U.S. President Joe Biden and Israeli Prime Minister Benjamin Netanyahu don’t appear to be on the same page about a proposed agreement to bring the ongoing fighting in the Gaza Strip to a close.
Biden announced on Friday that “Israel has offered a comprehensive new proposal” for a ceasefire in the Gaza Strip. The U.S. president proceeded to describe a three-phase deal, which would see Israeli forces withdraw from the Gazan population centers, allow expanded humanitarian aid into the territory, and let Palestinians return to their homes and begin the reconstruction process, in exchange for the release of civilians and Israeli forces taken captive on Oct. 7.
But the “Israeli” plan Biden articulated may not be what the Israeli leader actually has in mind. Speaking to the Knesset, the Israeli legislature, on Monday, Netanyahu denied any suggestion the ceasefire plan his government has offered would stop short of his wartime goal to eliminate Hamas.

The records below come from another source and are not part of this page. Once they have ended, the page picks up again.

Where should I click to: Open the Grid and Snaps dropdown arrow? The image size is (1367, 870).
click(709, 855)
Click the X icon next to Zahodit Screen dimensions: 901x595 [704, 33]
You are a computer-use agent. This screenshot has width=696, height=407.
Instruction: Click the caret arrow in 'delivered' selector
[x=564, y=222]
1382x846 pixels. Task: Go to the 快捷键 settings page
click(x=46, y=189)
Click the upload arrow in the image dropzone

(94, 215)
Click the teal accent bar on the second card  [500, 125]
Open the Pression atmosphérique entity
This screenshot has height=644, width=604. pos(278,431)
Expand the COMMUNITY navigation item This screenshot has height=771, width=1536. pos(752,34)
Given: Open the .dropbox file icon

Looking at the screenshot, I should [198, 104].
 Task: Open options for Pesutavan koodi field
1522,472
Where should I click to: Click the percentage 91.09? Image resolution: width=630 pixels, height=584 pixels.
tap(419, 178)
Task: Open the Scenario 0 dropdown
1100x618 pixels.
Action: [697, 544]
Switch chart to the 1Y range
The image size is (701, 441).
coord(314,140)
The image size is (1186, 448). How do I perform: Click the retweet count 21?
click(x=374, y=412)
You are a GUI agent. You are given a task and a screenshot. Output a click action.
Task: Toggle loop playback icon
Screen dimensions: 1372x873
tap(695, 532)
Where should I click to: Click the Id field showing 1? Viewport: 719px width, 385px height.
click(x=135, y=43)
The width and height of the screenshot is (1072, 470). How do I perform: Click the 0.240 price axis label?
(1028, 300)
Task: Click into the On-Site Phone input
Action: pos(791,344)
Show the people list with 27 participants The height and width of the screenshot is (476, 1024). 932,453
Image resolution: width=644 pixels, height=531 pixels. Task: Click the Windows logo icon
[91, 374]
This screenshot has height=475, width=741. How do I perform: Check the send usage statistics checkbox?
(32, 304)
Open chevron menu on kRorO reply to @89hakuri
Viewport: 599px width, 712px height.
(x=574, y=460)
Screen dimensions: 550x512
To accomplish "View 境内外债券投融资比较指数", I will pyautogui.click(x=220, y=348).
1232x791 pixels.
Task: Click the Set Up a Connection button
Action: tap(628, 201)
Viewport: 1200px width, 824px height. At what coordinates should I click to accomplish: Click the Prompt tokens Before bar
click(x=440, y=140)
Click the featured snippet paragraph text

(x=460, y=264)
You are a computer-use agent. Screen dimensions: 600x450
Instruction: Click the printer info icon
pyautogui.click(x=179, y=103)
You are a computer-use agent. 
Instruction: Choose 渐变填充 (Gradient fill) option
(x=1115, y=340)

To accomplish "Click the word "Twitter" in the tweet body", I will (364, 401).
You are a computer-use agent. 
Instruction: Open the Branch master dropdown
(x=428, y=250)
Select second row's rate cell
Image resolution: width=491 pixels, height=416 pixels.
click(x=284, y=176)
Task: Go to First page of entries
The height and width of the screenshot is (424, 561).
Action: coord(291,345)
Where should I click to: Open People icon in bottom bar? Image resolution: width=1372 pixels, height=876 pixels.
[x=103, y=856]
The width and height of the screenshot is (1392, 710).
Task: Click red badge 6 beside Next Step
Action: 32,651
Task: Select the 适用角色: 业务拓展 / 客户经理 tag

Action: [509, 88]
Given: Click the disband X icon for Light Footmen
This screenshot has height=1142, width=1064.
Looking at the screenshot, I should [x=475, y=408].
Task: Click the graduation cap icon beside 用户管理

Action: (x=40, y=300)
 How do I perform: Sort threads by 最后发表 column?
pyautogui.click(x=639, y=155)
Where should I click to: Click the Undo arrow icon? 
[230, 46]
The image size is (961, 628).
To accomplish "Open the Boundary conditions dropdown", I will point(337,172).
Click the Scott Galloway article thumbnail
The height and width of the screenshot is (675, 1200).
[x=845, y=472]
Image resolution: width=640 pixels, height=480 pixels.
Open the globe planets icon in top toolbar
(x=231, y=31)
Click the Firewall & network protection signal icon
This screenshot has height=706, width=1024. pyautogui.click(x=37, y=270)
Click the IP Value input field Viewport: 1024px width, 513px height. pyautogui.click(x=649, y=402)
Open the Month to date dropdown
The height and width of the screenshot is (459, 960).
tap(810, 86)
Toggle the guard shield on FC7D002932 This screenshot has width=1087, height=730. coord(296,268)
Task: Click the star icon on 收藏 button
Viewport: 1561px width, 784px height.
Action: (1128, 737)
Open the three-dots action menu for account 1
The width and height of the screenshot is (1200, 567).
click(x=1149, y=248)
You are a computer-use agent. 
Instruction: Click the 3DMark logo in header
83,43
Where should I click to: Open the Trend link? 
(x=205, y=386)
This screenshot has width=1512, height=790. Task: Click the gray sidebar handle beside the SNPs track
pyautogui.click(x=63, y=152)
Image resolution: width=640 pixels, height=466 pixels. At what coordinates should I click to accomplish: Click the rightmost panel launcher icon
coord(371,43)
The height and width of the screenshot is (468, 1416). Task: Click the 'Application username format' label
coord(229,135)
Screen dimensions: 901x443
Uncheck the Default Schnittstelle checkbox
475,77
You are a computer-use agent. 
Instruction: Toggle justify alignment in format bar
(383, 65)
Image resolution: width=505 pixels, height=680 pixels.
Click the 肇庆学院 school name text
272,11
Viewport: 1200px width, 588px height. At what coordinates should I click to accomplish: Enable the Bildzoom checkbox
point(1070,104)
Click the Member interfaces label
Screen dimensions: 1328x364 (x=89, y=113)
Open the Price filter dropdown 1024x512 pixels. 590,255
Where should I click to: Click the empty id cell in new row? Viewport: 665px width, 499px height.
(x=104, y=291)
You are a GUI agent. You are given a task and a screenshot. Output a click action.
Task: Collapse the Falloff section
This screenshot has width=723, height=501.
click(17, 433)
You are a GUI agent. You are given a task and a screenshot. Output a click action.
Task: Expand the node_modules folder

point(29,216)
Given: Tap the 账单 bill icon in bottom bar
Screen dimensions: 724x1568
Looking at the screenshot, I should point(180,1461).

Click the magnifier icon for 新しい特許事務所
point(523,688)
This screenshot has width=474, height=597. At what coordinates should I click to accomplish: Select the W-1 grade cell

“The claims that we have agreed to a ceasefire without our conditions being met are incorrect,” Netanyahu told the Knesset.
The Gaza Plan Biden Described
Biden detailed the alleged Israeli ceasefire proposal during an impromptu White House speech on Friday, May 31.
The president described a three-phase proposal. The first phase, he said, would last at least six weeks, and see “a full and complete ceasefire; a withdrawal of Israeli forces from all populated areas of Gaza; a release of a number of hostages — including women, the elderly, the wounded — in exchange for the release of hundreds of Palestinian prisoners.”
Under phase one, Israel would also allow up to 600 truckloads of food to reach the Gaza Strip daily.
The United Nations Relief and Works Agency for Palestine Refugees (UNRWA) estimates a daily average of 500 truckloads of supplies was needed to sustain the Gaza Strip’s population before the current conflict. UNRWA reports 1,479 trucks have entered the Gaza Strip through the land crossings in May, for a daily average of 47.7 trucks.
Biden said phase two is contingent on the success of phase one. He said the ceasefire and other phase one terms would hold beyond six weeks, as long as both sides remain committed to continued negotiations.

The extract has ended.